ALBANY—It's been a busy week for Scott Murphy.
On Saturday, he was a venture capitalist from Glens Falls with a low political profile, considered a longshot to be named his party's standard bearer in the race against Assembly Minority Leader Jim Tedisco to replace Kirsten Gillibrand in Congress.
On Monday, people started calling. Murphy went to Washington, where he met face-to-face with Gillibrand and representatives of the DCCC. (They have sent staffers to the district since we ran this.) Before he could issue his first press release – about the need to cap executive compensation at company's receiving taxpayer bailout funding – he came under attack for tax problems related to a company he founded. I asked him if the rapid mud-slinging – in response to which Democrats have called into question $21,000 Tedisco billed for use of a state car in seven years – surprised him.
"Honestly, I expected we would be talking about the issues that the people of the 20th Congressional District care about," Murphy said. "I thought we would have a spirited debate about my experience creating jobs and his experience in government, and how those are different and how we would approach problems in different ways, and I would love to have that debate. The Republicans appear to be wanting to talk about false and misleading attacks about tax bills that don't relate to me. Maybe that's because they don't want to talk about my experience creating jobs, and saving jobs. Because, this is what I do, and that's not what he does."

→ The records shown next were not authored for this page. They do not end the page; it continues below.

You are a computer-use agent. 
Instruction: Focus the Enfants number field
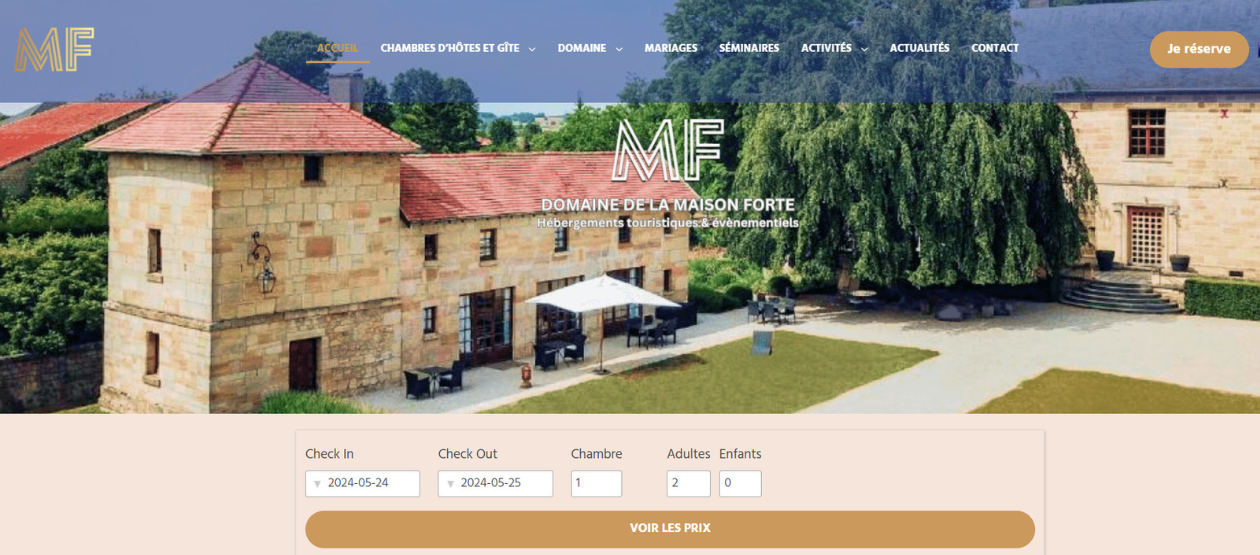pos(740,483)
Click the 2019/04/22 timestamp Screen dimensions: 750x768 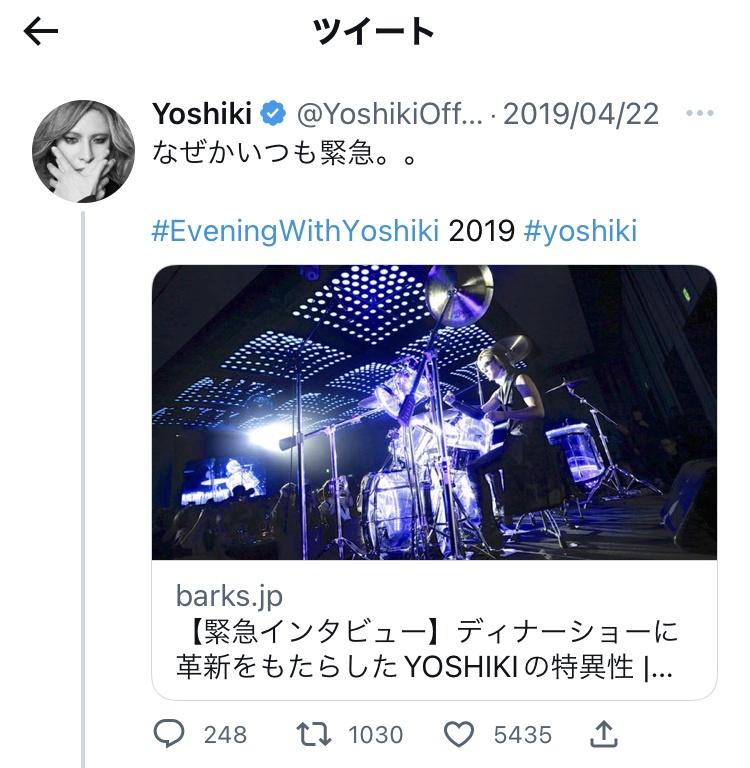click(581, 114)
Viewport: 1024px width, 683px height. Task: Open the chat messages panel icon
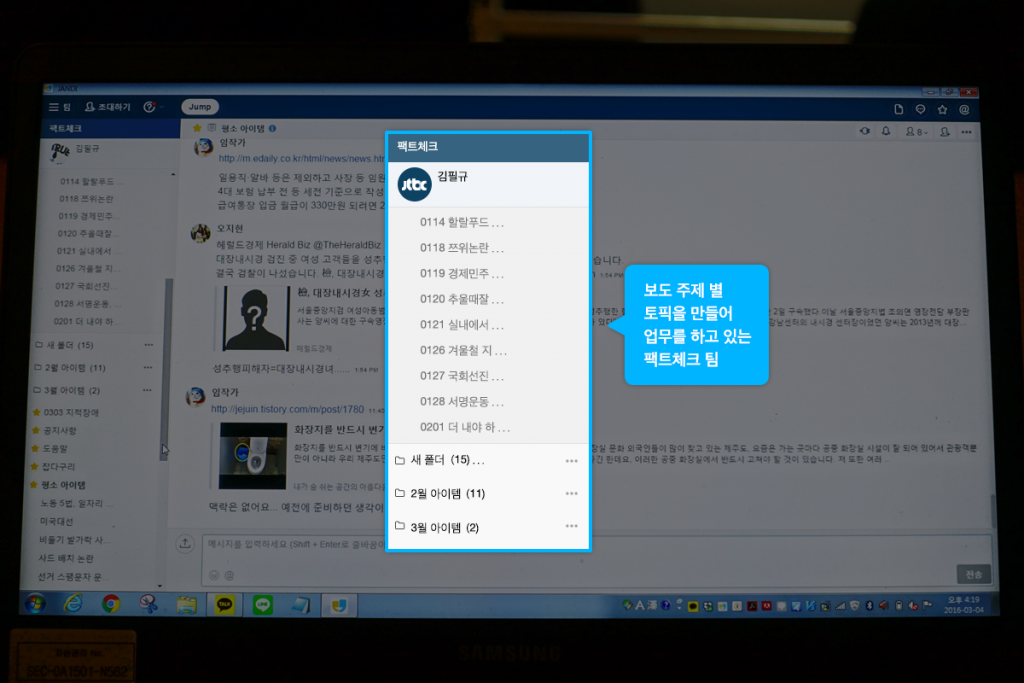pos(920,109)

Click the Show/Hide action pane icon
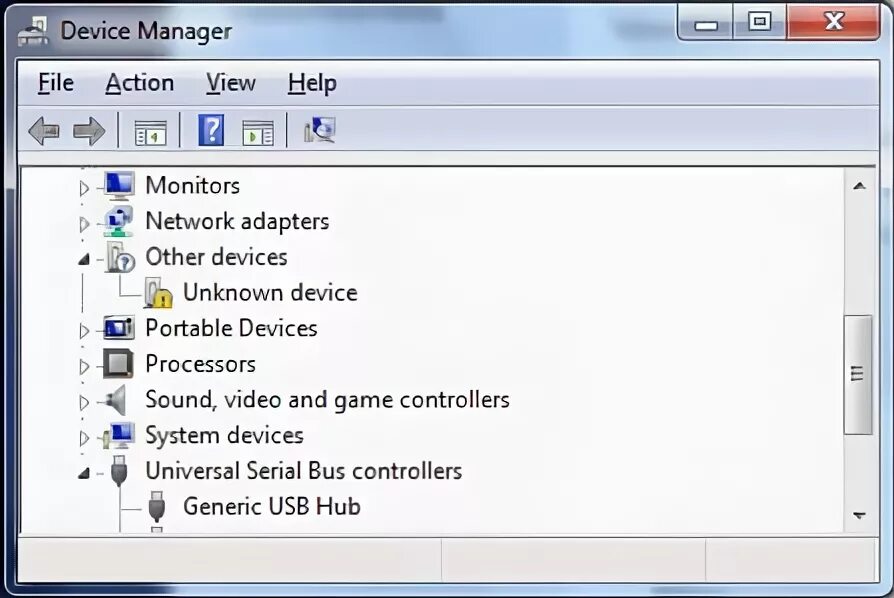tap(258, 133)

Murphy talked about his experience as a businessman, and how it informed what he would like to see in a federal stimulus package being debated now.
I asked Murphy how he would have voted on the bill that passed the House of Representatives last week. He wouldn't say.

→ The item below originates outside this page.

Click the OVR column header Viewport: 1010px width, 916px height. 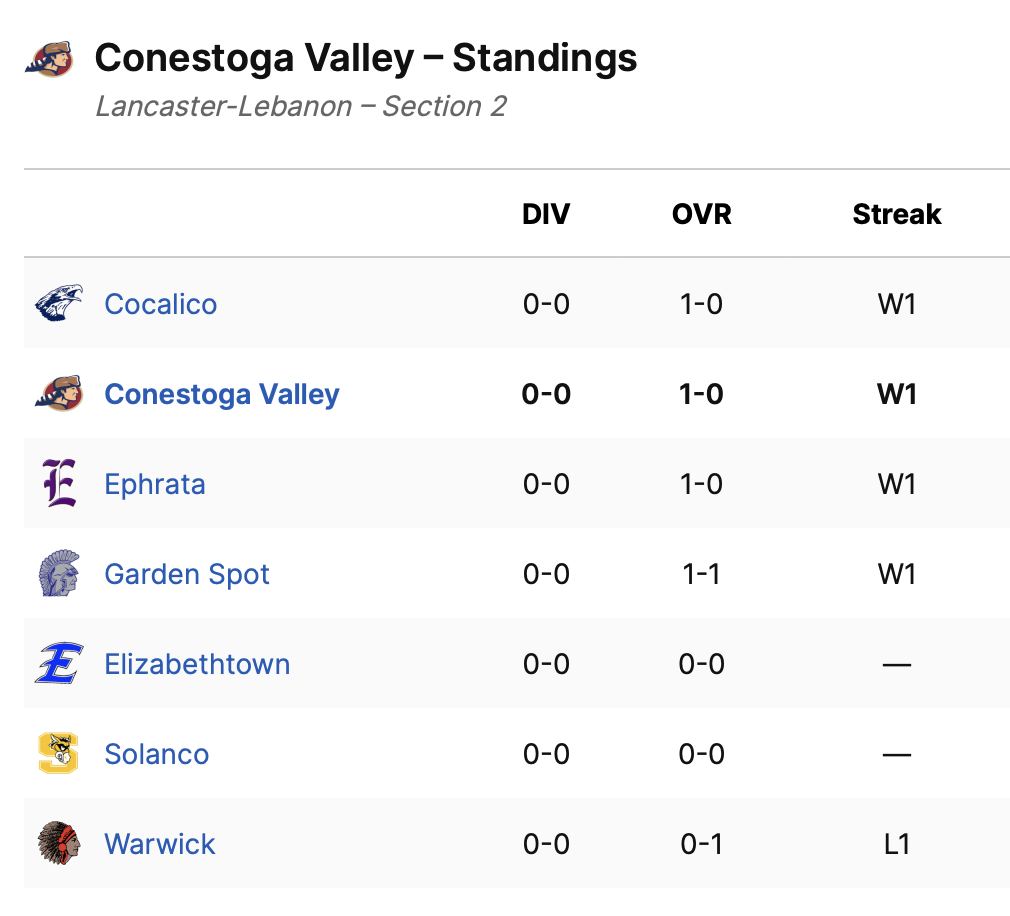click(x=701, y=214)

He also declined to say how he would have voted on the TARP bills passed last autumn – which then-Representative Gillibrand voted against – but noted that "what played out was absolutely unacceptable."

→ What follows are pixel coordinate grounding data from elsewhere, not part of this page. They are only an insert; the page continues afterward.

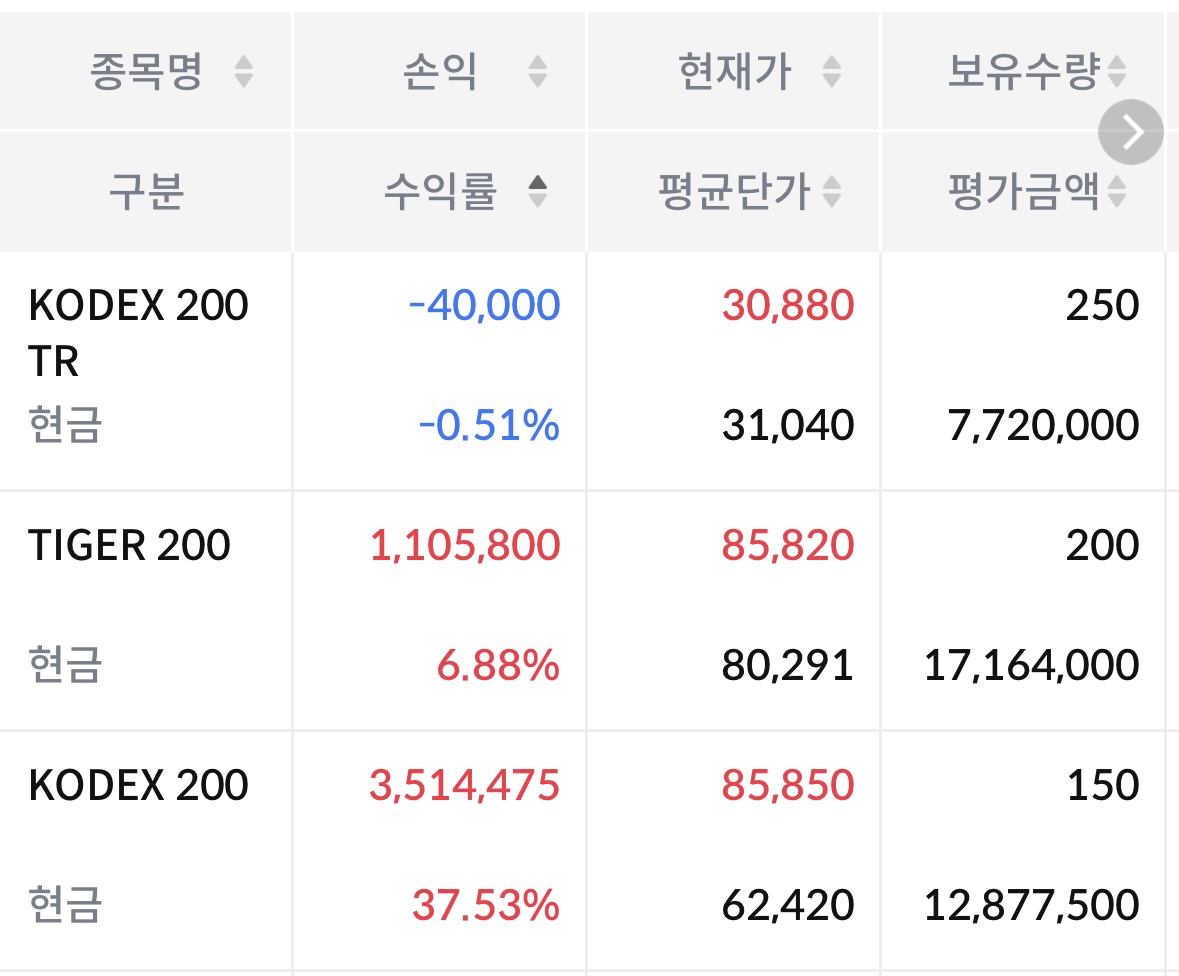Click the 현재가 column sort arrows
Viewport: 1179px width, 976px height.
click(x=831, y=72)
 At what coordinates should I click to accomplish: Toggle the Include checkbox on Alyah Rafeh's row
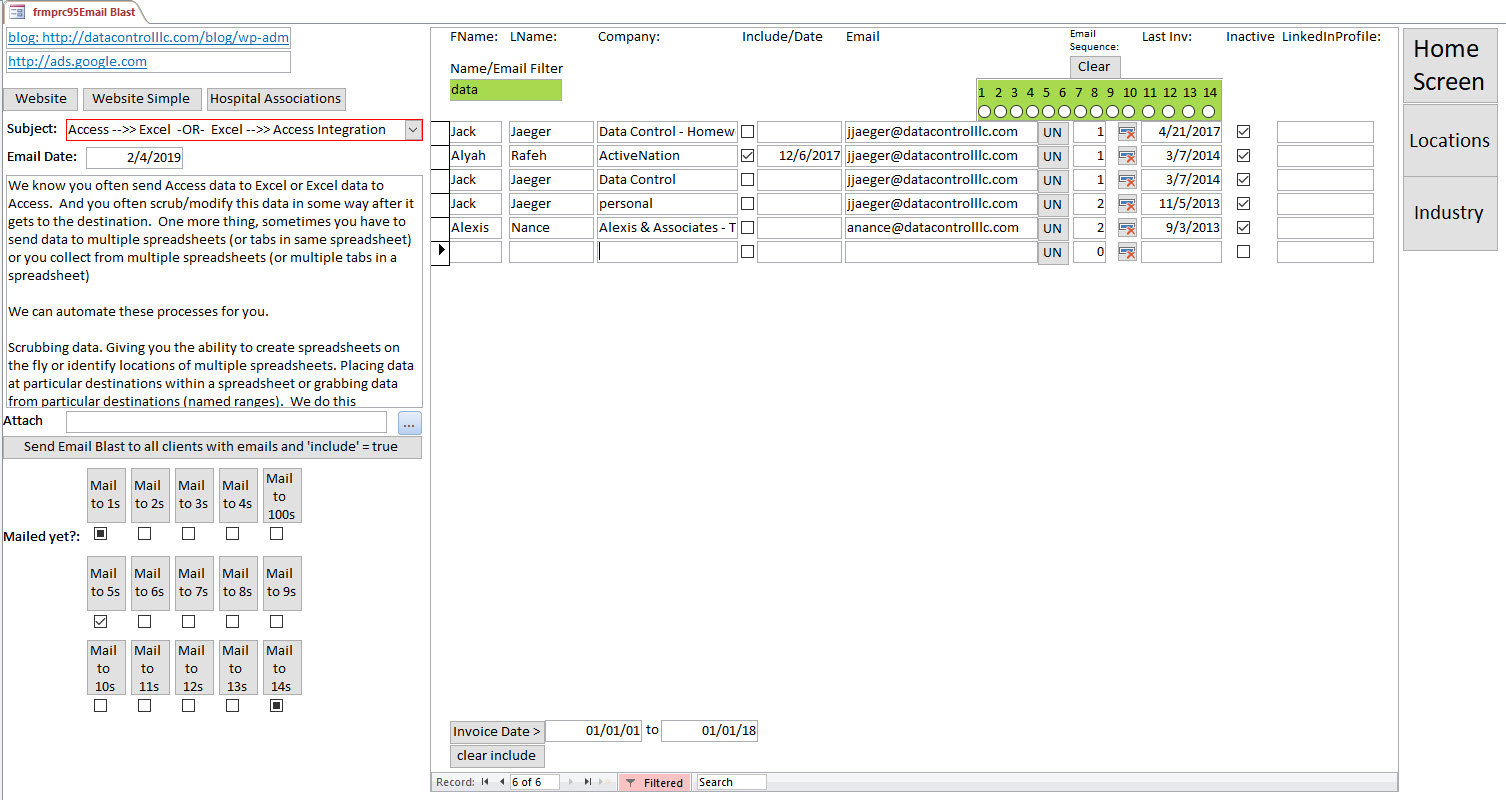click(x=747, y=155)
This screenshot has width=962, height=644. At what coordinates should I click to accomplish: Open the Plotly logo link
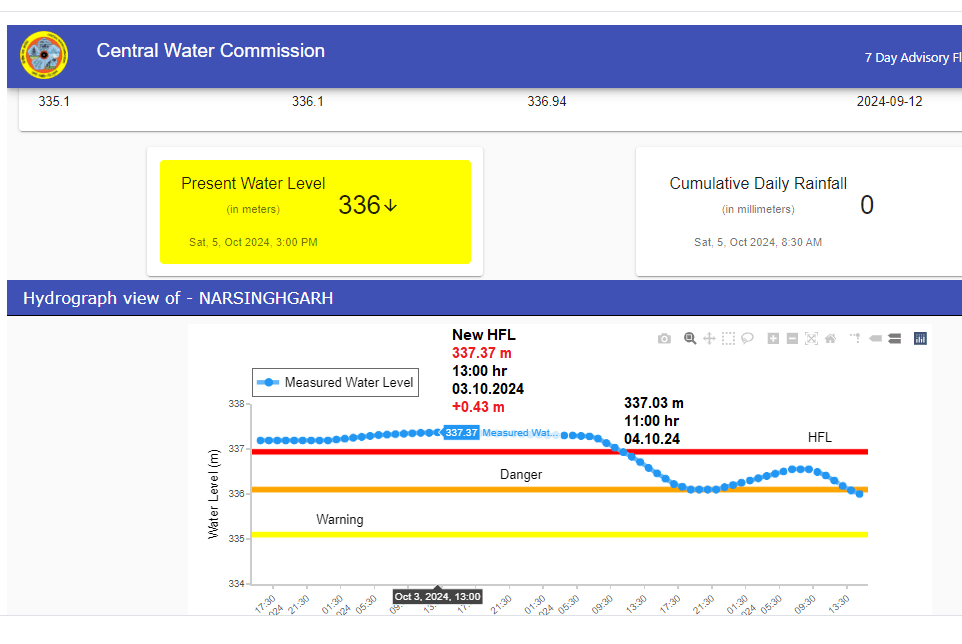(x=920, y=339)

Murphy did say he supports the Employee Free Choice Act, which is backed by labor. I was going to ask Murphy about when he thinks the special election should take place and what his stances were on gun rights and same-sex marriage, but didn't get a chance to before he said he had to head to another appointment. (We had been speaking by phone for about 14 minutes.)
Earlier, I had asked Murphy what challenges he faced against Tedisco, who is widely known in the district and has already held some campaign events.
"You need people who understand how businesses actually create jobs," he said. "I think as a candidate that we've got to get the message out. I think that people, when I talk to them, the response is overwhelmingly favorable. But obviously I've got to spend the next few weeks, several weeks, getting that message out to people, because I don't know all the people in this district. I haven't been a career politician and haven't been in the press talking about whatever for the last 25 years, so people are going to need a little bit of time to get to know me and understand my experience and my background. While I wasn't on TV, I was actually out building businesses and creating jobs, and I think once that message gets out, the response, so far at least, has been incredibly positive. People seem to be very excited."